Affiliation:
1. Department of Chemistry, Center for Research Computing, Center for Drug Discovery, Design, and Delivery (CD4) Southern Methodist University Dallas Texas USA
2. Department of Biomedical and Pharmaceutical Sciences Chapman University School of Pharmacy Irvine California USA
Abstract
AbstractAvena sativa phototropin 1 light‐oxygen‐voltage 2 domain (AsLOV2) is a model protein of Per‐Arnt‐Sim (PAS) superfamily, characterized by conformational changes in response to external environmental stimuli. This conformational change begins with the unfolding of the N‐terminal A'α helix in the dark state followed by the unfolding of the C‐terminal Jα helix. The light state is characterized by the unfolded termini and the subsequent modifications in hydrogen bond patterns.

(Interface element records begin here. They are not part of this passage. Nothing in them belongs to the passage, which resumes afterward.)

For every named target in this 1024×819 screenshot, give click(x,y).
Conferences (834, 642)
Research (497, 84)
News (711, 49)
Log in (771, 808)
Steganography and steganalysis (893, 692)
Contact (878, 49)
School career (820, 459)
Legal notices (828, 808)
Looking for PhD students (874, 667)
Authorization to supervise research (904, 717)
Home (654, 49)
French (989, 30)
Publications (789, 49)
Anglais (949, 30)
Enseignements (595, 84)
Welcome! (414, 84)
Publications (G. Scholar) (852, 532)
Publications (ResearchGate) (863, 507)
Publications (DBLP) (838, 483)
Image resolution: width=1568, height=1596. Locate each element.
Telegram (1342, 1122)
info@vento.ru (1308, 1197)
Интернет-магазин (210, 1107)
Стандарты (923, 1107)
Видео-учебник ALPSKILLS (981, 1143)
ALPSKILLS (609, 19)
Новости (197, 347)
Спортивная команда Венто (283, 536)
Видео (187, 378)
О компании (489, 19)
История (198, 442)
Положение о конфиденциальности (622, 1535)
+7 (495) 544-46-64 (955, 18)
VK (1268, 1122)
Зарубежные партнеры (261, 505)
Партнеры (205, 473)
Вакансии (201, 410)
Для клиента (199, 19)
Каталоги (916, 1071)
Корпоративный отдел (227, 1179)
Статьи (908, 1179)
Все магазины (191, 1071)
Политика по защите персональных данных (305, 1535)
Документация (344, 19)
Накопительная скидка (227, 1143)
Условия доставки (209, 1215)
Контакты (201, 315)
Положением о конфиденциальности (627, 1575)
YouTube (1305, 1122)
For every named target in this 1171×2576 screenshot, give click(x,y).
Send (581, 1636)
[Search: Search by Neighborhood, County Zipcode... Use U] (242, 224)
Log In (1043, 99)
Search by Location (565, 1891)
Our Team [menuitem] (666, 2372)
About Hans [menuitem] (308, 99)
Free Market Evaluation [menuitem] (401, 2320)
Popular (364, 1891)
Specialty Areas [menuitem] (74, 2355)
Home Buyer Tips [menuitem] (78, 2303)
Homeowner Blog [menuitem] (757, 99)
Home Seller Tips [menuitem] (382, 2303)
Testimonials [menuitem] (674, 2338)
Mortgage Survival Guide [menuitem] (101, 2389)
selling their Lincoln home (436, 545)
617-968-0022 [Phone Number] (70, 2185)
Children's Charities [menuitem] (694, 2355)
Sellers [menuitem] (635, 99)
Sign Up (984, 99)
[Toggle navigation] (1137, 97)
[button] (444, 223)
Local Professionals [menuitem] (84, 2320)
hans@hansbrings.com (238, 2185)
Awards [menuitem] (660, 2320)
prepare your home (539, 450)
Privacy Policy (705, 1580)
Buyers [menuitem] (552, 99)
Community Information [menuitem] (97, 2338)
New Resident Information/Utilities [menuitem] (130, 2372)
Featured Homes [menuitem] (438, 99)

In this photoreceptor, β‐sheets are identified as crucial components for mediating allosteric signal transmission between the two termini. Through combined experimental and computational investigations, the Hβ and Iβ strands are recognized as the most critical and influential β‐sheets in AsLOV2's allosteric mechanism. To elucidate the role of these β‐sheets, we introduced 13 distinct mutations (F490L, N492A, L493A, F494L, H495L, L496F, Q497A, R500A, F509L, Q513A, L514A, D515V, and T517V) and conducted comprehensive molecular dynamics simulations. In‐depth hydrogen bond analyses emphasized the role of two hydrogen bonds, Asn482‐Leu453 and Gln479‐Val520, in the observed distinct behaviors of L493A, L496F, Q497A, and D515V mutants. This illustrates the role of β‐sheets in the transmission of the allosteric signal upon the photoactivation of the light state.